**** INFORMATION GIVEN ****
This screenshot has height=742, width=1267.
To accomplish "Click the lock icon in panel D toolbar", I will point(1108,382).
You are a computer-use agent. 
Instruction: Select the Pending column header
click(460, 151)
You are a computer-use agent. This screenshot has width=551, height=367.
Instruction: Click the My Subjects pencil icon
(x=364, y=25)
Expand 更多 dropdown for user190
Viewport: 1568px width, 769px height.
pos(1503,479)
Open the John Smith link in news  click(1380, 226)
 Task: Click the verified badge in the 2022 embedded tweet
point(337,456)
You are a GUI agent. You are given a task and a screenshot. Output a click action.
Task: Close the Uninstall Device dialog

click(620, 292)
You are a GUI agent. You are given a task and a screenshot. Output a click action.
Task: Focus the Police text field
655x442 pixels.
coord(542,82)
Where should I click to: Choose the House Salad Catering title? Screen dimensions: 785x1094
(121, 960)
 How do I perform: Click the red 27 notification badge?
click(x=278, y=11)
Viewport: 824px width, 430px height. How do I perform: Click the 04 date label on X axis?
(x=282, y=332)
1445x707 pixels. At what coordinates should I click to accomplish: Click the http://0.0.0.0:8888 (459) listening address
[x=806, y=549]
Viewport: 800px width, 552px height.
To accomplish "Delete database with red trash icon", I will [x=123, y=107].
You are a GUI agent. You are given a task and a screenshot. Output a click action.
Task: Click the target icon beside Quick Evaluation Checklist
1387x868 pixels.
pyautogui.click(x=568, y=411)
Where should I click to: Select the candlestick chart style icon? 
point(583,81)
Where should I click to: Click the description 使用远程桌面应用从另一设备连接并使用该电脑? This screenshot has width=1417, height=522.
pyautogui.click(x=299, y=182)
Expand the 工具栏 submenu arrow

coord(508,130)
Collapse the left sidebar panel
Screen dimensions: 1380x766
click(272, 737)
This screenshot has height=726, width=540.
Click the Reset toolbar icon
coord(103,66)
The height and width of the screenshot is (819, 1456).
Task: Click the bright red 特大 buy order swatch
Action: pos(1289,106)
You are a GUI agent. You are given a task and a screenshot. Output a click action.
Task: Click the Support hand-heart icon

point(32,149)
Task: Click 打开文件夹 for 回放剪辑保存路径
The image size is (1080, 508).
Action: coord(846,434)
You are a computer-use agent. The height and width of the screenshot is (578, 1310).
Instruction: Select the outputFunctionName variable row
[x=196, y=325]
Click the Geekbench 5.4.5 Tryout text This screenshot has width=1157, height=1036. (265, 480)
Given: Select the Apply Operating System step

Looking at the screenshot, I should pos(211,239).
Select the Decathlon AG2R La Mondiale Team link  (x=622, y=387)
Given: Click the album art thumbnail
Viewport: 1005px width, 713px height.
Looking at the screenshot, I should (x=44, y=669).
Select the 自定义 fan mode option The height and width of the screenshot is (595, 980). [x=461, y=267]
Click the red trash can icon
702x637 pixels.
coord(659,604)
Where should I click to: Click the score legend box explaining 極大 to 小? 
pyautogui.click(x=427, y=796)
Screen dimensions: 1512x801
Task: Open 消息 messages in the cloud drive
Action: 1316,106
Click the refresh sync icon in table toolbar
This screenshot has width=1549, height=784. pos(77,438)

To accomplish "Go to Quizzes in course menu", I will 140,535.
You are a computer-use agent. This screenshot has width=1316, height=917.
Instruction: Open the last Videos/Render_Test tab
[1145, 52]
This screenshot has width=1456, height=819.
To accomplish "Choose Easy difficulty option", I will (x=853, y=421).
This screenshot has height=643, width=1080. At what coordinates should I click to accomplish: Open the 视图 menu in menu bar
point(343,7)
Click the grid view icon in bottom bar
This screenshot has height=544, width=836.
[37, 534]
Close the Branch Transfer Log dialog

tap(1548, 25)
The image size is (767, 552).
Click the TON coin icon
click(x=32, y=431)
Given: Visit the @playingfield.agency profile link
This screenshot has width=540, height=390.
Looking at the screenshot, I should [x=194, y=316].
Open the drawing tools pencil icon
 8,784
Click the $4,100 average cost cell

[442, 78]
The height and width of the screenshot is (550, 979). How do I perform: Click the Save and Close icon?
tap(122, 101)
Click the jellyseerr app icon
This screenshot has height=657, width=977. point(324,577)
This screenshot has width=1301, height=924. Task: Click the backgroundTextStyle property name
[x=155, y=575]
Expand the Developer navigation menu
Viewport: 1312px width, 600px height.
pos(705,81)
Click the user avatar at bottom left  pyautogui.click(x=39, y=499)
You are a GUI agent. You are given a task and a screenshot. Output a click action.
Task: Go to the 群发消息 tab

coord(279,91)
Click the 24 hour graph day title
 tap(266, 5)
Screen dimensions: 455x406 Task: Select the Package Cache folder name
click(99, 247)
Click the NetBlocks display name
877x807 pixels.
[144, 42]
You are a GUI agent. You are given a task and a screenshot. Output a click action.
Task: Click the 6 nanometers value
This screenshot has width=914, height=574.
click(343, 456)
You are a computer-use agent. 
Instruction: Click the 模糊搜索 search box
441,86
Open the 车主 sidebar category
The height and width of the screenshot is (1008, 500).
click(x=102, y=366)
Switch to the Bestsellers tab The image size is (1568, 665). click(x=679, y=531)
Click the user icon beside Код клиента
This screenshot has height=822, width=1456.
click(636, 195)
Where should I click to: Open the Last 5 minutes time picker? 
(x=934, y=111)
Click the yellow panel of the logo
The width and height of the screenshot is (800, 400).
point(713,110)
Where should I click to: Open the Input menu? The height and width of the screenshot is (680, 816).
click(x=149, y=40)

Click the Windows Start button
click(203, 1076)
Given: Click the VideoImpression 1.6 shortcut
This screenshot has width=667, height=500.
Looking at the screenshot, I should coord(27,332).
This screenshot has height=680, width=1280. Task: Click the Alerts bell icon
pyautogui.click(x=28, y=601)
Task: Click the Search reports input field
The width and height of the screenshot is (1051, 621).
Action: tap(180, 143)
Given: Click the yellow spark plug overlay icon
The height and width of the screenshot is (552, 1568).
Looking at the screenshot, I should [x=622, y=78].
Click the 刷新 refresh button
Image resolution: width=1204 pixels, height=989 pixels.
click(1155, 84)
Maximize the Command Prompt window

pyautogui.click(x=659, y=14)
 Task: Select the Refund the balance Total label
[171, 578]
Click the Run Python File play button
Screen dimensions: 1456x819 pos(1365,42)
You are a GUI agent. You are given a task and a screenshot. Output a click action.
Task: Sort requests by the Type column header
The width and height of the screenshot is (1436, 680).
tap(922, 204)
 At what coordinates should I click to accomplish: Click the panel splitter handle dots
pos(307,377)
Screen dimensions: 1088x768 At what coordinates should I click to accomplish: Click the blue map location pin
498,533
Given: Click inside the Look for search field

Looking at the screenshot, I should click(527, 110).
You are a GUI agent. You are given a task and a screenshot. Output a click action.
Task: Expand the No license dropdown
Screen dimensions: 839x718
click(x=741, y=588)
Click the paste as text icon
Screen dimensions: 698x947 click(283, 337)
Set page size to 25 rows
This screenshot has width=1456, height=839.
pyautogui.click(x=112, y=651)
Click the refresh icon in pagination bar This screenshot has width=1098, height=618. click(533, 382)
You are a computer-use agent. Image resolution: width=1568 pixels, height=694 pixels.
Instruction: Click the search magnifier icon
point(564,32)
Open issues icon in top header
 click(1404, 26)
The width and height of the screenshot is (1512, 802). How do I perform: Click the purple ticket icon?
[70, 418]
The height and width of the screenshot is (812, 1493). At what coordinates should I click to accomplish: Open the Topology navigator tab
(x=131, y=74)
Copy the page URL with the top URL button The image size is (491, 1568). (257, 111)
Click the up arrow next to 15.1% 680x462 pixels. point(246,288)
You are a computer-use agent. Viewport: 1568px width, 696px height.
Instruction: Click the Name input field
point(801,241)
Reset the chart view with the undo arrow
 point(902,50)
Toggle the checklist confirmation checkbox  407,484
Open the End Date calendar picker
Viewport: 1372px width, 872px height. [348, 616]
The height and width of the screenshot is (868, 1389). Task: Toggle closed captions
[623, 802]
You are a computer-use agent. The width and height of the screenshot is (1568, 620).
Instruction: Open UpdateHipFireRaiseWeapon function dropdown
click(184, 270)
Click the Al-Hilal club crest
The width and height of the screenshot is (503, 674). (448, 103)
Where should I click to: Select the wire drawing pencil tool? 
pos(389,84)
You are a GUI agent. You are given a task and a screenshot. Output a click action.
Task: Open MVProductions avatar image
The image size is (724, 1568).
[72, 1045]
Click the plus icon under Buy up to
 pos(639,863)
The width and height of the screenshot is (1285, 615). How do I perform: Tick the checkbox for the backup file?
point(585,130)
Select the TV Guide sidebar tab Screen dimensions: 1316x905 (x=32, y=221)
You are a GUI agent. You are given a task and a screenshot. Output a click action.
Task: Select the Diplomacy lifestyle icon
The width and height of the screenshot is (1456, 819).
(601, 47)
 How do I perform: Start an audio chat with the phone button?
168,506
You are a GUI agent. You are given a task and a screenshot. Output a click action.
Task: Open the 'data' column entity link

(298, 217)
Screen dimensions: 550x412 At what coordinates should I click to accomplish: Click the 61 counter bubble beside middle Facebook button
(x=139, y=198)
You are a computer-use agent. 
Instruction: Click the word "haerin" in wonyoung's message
****
Please write out everything in the items above from the line that contains "Click the user avatar" down to the line that contains "click(343, 456)", unchanged.

Click the user avatar at bottom left  pyautogui.click(x=39, y=499)
You are a GUI agent. You are given a task and a screenshot. Output a click action.
Task: Go to the 群发消息 tab

coord(279,91)
Click the 24 hour graph day title
 tap(266, 5)
Screen dimensions: 455x406 Task: Select the Package Cache folder name
click(99, 247)
Click the NetBlocks display name
877x807 pixels.
[144, 42]
You are a GUI agent. You are given a task and a screenshot. Output a click action.
Task: Click the 6 nanometers value
This screenshot has width=914, height=574.
click(343, 456)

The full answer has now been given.